# MATERIAL FOR THIS TASK:
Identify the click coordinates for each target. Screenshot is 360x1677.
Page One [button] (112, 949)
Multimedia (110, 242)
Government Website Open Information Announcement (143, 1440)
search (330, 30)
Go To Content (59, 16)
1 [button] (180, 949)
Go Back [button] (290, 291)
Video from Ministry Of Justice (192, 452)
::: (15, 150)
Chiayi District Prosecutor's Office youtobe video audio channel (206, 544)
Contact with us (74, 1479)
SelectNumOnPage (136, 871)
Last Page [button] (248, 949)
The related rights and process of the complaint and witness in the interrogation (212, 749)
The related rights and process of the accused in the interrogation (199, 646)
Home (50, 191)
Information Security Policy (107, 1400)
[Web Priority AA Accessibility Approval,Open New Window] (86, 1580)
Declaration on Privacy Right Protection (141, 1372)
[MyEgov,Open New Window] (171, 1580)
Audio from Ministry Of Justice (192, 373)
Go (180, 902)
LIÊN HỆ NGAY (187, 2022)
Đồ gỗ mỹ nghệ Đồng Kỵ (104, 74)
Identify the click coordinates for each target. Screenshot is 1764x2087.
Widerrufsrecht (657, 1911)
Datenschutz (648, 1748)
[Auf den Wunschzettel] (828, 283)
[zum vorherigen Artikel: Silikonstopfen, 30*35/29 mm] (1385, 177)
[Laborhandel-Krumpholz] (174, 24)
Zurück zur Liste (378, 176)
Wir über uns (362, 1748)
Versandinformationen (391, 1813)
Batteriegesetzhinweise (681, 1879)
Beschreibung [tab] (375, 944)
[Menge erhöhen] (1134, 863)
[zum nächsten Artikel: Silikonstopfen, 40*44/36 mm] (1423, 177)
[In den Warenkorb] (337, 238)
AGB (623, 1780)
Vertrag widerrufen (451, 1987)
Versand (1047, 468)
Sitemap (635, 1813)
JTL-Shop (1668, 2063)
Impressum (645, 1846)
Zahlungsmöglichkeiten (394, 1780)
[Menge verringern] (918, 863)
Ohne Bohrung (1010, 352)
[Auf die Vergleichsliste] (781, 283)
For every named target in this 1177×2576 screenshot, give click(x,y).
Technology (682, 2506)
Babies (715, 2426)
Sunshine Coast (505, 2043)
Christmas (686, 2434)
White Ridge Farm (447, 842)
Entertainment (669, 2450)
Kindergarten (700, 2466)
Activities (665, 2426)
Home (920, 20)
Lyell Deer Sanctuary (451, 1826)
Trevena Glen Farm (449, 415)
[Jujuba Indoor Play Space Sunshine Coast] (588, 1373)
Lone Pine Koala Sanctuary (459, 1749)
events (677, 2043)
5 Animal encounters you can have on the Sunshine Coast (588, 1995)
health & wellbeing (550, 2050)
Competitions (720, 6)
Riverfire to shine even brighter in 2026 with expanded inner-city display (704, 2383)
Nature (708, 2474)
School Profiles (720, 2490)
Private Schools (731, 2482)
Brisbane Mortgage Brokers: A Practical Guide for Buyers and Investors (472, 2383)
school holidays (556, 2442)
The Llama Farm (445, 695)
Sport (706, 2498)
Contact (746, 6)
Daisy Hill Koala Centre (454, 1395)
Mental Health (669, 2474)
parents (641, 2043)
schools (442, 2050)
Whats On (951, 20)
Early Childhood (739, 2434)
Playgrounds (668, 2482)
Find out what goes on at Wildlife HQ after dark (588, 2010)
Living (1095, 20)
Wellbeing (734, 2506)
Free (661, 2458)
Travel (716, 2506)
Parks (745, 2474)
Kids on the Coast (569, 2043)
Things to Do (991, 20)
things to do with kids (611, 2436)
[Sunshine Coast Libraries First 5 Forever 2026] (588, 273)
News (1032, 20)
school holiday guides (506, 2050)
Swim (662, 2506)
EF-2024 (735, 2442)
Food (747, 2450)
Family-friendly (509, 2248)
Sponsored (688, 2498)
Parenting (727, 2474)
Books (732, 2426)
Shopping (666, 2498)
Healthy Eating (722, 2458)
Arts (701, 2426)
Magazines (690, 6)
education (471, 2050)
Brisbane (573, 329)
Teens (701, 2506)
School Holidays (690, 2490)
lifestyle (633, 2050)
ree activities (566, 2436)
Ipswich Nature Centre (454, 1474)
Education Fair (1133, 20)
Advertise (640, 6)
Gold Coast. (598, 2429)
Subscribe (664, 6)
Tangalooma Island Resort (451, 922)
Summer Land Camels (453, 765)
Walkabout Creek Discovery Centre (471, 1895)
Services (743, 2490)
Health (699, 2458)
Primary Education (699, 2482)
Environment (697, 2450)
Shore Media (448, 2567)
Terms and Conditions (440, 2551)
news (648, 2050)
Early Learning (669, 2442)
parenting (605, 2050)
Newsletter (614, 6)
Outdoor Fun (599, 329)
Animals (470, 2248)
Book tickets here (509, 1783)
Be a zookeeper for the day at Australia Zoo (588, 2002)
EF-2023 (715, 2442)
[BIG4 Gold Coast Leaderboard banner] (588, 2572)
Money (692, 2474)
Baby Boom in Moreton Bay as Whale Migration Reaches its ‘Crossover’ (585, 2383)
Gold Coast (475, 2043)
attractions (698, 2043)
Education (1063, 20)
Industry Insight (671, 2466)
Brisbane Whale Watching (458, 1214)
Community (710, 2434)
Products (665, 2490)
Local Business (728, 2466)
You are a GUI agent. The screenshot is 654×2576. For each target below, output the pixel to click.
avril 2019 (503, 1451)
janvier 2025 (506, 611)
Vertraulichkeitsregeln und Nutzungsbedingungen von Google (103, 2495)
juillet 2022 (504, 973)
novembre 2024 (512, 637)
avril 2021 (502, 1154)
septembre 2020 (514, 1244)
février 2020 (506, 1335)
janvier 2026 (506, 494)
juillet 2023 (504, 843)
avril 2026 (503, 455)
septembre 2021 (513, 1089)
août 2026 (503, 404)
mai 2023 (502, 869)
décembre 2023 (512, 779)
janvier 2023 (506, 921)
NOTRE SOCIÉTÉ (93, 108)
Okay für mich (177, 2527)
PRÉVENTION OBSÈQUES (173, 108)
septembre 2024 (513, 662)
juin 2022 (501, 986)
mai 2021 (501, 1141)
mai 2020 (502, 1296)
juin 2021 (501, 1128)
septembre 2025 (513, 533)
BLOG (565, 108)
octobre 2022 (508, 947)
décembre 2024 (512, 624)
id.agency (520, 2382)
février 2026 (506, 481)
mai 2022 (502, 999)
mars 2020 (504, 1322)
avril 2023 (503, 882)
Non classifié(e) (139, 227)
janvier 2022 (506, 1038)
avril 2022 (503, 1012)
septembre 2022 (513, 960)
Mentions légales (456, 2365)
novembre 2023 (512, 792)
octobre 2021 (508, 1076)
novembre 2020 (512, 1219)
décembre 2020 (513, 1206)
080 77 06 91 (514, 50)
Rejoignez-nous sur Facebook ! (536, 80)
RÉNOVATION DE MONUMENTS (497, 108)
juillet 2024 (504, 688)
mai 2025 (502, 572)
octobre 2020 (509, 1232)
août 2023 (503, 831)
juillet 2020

# REQUIRED WORK:
Which lines of the material contain "octobre"? List them.

# RESULT:
octobre 2022 (508, 947)
octobre 2021 (508, 1076)
octobre 2020 (509, 1232)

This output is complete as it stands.